The Dutch have wrestled with this problem and are trying to re-employ older workers rather than just employing them in supermarkets, but generally speaking I don't see any of this in Europe.

I think the Commission's White Paper must have been written in Paris – it was a French government-friendly paper encouraged to support what is happening in France.

I am realistic – when my granddaughter was born, the doctor said to my son that she would have a one in three chance of living until 100. As I said to my son, 'she might retire when she's 60 and be alive for longer than she's working if she starts at 23 like you did!'

We know that things will change. When Emperor Bismarck introduced the world's first pension, only one in eight Germans lived long enough to claim it. Indeed, in my lifetime in the 1960s, the average man in Manchester lived until he was about 63, whilst pensions began at 65.

Would an imaginative way of solving this problem be to go towards sectoral pension reforms?

I think people are entitled to their pension scheme and should be getting incentives to work. If there are changes to reflect longevity rates, then this should be introduced very gradually. The countries offering incentives seem to be the ones making the most progress with this.

What kind of incentives? Do we mean re-training older workers?

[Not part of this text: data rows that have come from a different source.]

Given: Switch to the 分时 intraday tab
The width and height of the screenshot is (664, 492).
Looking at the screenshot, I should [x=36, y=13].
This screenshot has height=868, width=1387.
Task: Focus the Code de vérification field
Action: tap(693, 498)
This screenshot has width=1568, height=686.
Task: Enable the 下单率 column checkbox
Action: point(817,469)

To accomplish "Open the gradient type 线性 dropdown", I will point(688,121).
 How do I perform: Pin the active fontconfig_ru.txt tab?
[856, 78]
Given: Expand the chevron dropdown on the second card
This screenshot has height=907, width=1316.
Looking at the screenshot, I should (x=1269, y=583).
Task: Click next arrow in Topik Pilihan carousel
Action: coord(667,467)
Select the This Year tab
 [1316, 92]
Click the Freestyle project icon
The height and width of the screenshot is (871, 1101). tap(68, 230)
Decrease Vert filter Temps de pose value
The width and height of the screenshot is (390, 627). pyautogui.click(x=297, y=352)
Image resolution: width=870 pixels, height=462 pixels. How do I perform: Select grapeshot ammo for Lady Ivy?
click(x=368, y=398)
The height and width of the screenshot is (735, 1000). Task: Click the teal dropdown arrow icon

That's a cultural shift as well. I think that not so many older workers want to be retrained and many would rather not take jobs in supermarkets that youngsters could do when youth unemployment is so high. I am very aware of that dimension too.

What are the prospects for 2011 and beyond?

I'm an optimist. I hope that the governments don't kill the economy with austerity, but I fear that they will. So on 29 September we will be alerting them and the peoples of Europe as to the risks they are taking with the economies of Europe.